This engaging and carefully researched book tells, for the first
time, the story of William Marsh (1738-1816), an intriguing but
little-known Revolutionary figure whose life crossed borders both
national and political. It contributes importantly to the
literature on American loyalists about whom few book-length
biographies have been written. It traces through myriad sources the
life of a founder of Vermont long overshadowed by the ample
attention paid to his famed associates, Ethan and Ira Allen. The
book also places Marsh in his family context, tracing the Marshes
from Connecticut in the late 1600s to Upper Canada where many
descendants found new homes after the American Revolution. In doing
so, it explores the roots of his values, actions, and choices in
the dramatic events through which he lived. Before the war, Marsh
and several thousand other New Hampshire Grants settlers faced
grave challenges to their land titles from New York which laid
claim to the territory that was to become Vermont. A colonel in the
Manchester (VT) militia, Marsh supported the Green Mountain Boys'
paramilitary actions against the Yorkers' moves to dispossess the
settlers. As the Revolution began, he played a key role in uniting
the Vermont towns as they organized to request the American
Continental Congress to recognize them as a state. When the
congress refused, and when the British proposed to offer them
recognition and support, Marsh turned to the British as offering
the best prospects for Vermont as it struggled to survive on its
own. Present at the British defeat at Saratoga in October 1777,
Marsh was sent into exile in Canada. He next surfaced at Fort St.

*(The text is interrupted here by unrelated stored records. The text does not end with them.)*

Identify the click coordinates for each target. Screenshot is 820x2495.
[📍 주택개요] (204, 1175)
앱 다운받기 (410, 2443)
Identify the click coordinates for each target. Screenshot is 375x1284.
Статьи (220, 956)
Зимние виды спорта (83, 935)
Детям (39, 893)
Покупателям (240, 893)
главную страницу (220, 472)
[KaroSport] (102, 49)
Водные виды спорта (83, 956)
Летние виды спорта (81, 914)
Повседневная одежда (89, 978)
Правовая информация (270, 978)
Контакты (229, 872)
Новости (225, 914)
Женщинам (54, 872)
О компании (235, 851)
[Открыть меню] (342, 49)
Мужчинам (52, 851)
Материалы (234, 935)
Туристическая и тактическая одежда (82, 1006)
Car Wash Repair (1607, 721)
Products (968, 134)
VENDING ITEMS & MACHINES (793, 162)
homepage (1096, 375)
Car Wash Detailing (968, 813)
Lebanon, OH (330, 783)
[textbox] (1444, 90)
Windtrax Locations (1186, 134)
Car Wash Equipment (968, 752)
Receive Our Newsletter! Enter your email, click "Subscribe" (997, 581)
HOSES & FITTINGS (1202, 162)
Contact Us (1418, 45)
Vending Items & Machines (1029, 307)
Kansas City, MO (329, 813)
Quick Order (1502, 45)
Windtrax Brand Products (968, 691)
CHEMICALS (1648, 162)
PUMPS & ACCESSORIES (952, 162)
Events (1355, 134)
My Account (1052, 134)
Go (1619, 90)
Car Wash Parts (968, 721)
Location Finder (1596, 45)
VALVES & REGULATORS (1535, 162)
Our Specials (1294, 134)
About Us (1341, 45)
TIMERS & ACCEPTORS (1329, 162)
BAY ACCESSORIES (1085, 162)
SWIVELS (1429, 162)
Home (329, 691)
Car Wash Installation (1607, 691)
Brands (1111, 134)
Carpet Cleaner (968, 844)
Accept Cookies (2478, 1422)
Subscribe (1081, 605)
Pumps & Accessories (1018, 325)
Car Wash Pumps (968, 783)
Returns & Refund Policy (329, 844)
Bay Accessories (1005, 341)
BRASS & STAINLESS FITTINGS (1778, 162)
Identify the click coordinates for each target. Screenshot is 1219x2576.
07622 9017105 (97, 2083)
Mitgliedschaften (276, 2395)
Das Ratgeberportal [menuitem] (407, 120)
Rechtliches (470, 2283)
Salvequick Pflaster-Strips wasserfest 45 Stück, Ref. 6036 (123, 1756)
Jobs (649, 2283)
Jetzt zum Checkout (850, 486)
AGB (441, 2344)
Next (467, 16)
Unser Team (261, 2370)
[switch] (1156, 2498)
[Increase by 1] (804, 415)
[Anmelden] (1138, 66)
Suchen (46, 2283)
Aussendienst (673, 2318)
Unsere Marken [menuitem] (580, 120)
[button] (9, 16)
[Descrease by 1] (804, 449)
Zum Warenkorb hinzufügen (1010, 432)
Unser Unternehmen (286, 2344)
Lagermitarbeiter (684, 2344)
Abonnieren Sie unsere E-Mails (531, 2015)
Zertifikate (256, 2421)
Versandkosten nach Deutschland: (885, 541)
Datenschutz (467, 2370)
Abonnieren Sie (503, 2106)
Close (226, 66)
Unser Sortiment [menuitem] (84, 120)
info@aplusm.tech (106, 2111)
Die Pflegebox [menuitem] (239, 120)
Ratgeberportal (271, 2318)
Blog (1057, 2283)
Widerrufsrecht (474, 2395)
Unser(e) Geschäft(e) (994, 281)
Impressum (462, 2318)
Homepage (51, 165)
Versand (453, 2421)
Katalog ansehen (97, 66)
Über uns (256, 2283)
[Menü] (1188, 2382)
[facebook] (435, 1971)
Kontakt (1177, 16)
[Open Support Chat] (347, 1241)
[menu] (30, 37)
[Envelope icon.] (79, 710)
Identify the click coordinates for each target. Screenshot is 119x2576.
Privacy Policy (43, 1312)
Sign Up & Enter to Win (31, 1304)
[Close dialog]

John, north of Lake Champlain, doing intelligence and refugee work
for the British secret service under General Frederick Haldimand.
Although the British failed to make Vermont into a British colony,
Marsh and other Vermont loyalists and partisans secured Vermont's
neutrality in the later years of the Revolution, protecting it from
the severe British raids unleashed against New York. After the war,
Marsh documented to the Loyalist Claims Commission the confiscation
of most of his Vermont lands and secured grants for himself and
offspring in Upper Canada. In the meantime, his father's Vermont
holdings preserved a base for the family in their homeland.
Returning finally to Vermont, Marsh spent his last twenty years out
of the public sphere, rebuilding his life and livelihood among both
old friends and enemies, while retaining on his own an attachment
to Freemasonry reflected in his remarkable gravestone in Dorset,
Vermont. Most of his children found success in Canada, even as they
endured fresh economic challenges and troubled times through the
War of 1812. A genealogical appendix adds substantially to the
family's history, filling gaps and resolving numerous old questions
that have beset the many descendants who have sought to trace their
Marsh roots. Review by Tyler Resch, Research Librarian, Bennington
Museum, Bennington, VT: This new biography opens the reader's eyes
to the political and economic hardships of Vermont's settlers
during the era of the American Revolution, a time when many were
justifiably troubled about where their loyalties should reside. Its
subject has lingered in obscurity until now, but Col. William
Marsh: Vermont Patriot and Loyalist by Jennifer S.H. Brown and
Wilson B. Brown, demonstrates that Marsh worked and associated with
many well-known figures in early New England and nearby Canada. In
revealing Marsh's little-known role in the creation of the feisty
and independent state of Vermont, and his later work with the
British on its behalf, the book makes a major contribution to its
history, telling "the Vermont story" in fresh and readable ways and
making sophisticated use of a wide variety of sources.